练习题目: 请统计下列条目中包含字符串“target”的行数，仅给出该数字。

▼

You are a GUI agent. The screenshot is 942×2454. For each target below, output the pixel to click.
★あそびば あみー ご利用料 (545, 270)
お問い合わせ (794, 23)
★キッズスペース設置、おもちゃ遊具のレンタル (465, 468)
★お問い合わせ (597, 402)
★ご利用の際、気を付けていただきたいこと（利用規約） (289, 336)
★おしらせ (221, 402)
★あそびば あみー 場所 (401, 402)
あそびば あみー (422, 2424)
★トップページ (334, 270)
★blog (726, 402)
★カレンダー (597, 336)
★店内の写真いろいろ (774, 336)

▲
▼

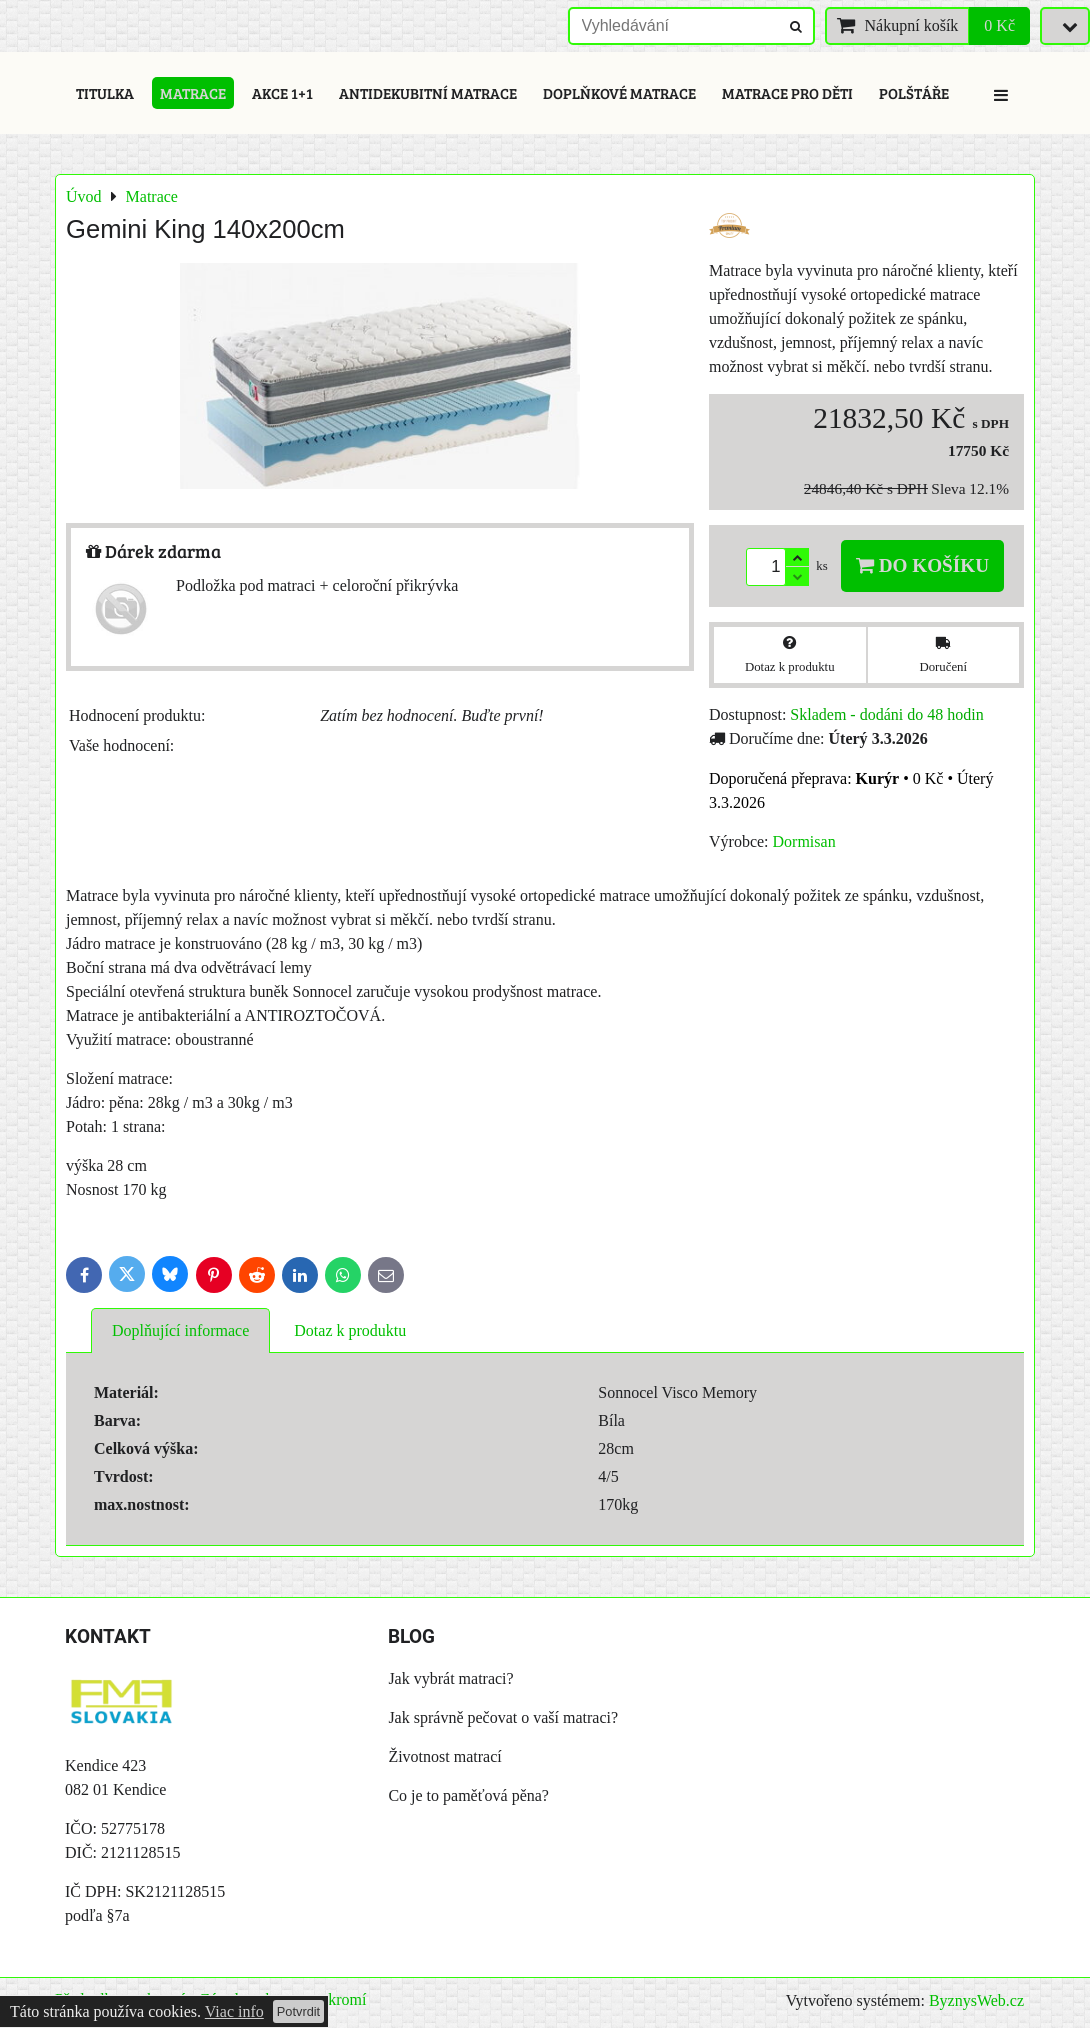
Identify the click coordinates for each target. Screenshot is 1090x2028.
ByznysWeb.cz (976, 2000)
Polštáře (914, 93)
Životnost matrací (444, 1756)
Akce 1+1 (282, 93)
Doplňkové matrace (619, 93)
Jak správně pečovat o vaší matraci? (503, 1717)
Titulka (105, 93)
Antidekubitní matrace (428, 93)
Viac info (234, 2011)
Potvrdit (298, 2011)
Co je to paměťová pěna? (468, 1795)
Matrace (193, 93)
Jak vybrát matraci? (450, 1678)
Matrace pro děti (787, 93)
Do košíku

▲

完整输出: 2